_TUGAS WAJIB_.
• a. Dalam teks tentang qiyas, sebutkan setiap istilah yang diberi penjelasan di dalam tanda kurung, lengkap dengan penjelasan tersebut.
• b. Salin kata demi kata bagian teks tentang qiyas dari "Perlu diingat bahwa" sampai "Istihsan (preferensi hukum).".
• c. Jawab pertanyaan berikut berdasarkan teks tentang qiyas:
(i) Tokoh mana yang dikenal merumuskan kaidah dan asas qiyas secara sistematis?
(ii) Apa saja sumber hukum primer yang disebut dalam teks?
(iii) Siapa yang, menurut teks, dimungkinkan oleh qiyas untuk menerapkan prinsip-prinsip syariat pada kasus-kasus baru?

_TEKS TERPILIH_.
============================================================
Pentingnya Qiyas dalam Pengembangan Hukum Islam
Qiyas adalah metode penting dalam hukum Islam karena memungkinkan para mujtahid (ahli hukum Islam) untuk menerapkan prinsip-prinsip syariat pada kasus-kasus baru yang muncul seiring perkembangan zaman. Penerapan qiyas memerlukan kehati-hatian dan pemahaman yang mendalam tentang hukum Islam agar tidak terjadi kesalahan dalam penentuan hukum.
Imam Syafi'i dikenal sebagai tokoh yang merumuskan kaidah dan asas qiyas adalah secara sistematis, sehingga penerapannya menjadi lebih terarah dan terhindar dari kesalahan. Dengan adanya qiyas, hukum Islam dapat terus relevan dan memberikan solusi bagi permasalahan-permasalahan baru yang dihadapi umat Muslim.
Perlu diingat bahwa qiyas adalah berbeda dengan Al-Quran dan Hadits yang merupakan sumber hukum primer. Al-Quran dan Hadits merupakan wahyu Allah SWT yang bersifat mutlak dan tidak perlu dipertanyakan. Qiyas merupakan sumber hukum sekunder yang digunakan untuk menyelesaikan masalah hukum yang tidak tercakup secara eksplisit dalam Al-Quran dan Hadits. Qiyas juga berbeda dengan Ijma' (kesepakatan ulama) dan Istihsan (preferensi hukum).
============================================================
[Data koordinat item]

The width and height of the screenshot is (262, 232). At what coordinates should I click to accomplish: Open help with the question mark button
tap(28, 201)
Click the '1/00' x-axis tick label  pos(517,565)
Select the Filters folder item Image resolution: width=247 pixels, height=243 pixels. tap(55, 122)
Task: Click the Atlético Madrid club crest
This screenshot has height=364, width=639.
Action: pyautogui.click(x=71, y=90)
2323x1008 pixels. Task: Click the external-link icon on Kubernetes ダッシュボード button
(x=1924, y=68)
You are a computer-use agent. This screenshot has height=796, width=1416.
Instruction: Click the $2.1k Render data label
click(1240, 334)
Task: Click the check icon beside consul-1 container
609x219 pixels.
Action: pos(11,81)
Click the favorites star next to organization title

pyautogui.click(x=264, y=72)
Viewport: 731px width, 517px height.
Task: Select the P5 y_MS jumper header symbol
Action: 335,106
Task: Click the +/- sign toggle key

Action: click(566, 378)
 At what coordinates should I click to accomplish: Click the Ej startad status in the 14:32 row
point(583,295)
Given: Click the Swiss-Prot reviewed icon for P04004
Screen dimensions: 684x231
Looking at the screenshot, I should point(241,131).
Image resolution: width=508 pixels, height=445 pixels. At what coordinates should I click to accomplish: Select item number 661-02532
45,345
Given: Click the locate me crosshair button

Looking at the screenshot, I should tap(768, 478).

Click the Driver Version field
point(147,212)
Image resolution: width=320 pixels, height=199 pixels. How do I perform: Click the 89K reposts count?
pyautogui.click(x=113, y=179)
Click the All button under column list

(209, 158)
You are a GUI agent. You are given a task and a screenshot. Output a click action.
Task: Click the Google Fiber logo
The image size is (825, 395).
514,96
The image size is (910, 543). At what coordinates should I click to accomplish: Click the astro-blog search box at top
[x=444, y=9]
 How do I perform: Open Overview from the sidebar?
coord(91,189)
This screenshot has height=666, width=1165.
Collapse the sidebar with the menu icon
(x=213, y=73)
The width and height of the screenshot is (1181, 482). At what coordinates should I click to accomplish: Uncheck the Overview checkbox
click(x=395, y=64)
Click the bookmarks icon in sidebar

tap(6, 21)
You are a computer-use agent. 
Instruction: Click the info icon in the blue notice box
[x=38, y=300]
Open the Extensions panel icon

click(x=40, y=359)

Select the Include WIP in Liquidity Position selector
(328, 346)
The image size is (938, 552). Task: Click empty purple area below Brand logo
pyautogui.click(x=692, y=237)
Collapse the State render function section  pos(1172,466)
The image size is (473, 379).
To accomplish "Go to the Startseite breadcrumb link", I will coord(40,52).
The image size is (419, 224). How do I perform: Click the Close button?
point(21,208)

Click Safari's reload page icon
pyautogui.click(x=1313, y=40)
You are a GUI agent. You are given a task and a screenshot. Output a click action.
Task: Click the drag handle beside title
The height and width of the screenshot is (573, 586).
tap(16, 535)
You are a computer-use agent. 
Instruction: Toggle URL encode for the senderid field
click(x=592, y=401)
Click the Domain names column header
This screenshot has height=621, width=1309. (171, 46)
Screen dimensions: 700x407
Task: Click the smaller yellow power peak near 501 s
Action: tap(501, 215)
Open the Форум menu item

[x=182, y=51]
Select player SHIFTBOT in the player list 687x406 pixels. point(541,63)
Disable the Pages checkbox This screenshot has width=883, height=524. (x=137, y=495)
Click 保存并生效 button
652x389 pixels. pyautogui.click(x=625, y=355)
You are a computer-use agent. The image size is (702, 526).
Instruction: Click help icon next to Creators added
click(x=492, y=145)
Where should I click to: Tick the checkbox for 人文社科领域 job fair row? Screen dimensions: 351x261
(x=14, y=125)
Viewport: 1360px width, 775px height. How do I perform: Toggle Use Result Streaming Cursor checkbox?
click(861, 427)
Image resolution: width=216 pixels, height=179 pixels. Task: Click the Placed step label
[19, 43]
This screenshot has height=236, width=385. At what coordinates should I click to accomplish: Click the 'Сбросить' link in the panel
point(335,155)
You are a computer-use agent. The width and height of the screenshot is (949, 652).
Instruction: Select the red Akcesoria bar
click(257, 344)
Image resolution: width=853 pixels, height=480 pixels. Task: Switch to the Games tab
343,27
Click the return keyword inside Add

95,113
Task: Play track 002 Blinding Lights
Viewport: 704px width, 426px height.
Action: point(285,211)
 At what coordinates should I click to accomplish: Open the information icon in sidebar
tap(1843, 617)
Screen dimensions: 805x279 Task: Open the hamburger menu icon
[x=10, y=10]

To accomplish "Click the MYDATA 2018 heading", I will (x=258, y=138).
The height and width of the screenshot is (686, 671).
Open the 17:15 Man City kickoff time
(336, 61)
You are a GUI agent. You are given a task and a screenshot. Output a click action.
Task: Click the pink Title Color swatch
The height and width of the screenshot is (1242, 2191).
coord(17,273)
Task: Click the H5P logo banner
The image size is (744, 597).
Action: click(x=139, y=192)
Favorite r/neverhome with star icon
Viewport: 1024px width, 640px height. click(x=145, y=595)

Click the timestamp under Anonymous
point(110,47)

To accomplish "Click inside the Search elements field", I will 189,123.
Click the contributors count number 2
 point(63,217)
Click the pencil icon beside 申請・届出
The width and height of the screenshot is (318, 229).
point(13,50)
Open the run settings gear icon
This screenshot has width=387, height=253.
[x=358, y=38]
============================================================
_HASIL YANG DIHARAPKAN_.
• a.
mujtahid: ahli hukum Islam
Ijma': kesepakatan ulama
Istihsan: preferensi hukum

• b.
Perlu diingat bahwa qiyas adalah berbeda dengan Al-Quran dan Hadits yang merupakan sumber hukum primer. Al-Quran dan Hadits merupakan wahyu Allah SWT yang bersifat mutlak dan tidak perlu dipertanyakan. Qiyas merupakan sumber hukum sekunder yang digunakan untuk menyelesaikan masalah hukum yang tidak tercakup secara eksplisit dalam Al-Quran dan Hadits. Qiyas juga berbeda dengan Ijma' (kesepakatan ulama) dan Istihsan (preferensi hukum).

• c.
(i) Imam Syafi'i
(ii) Al-Quran dan Hadits
(iii) Para mujtahid (ahli hukum Islam)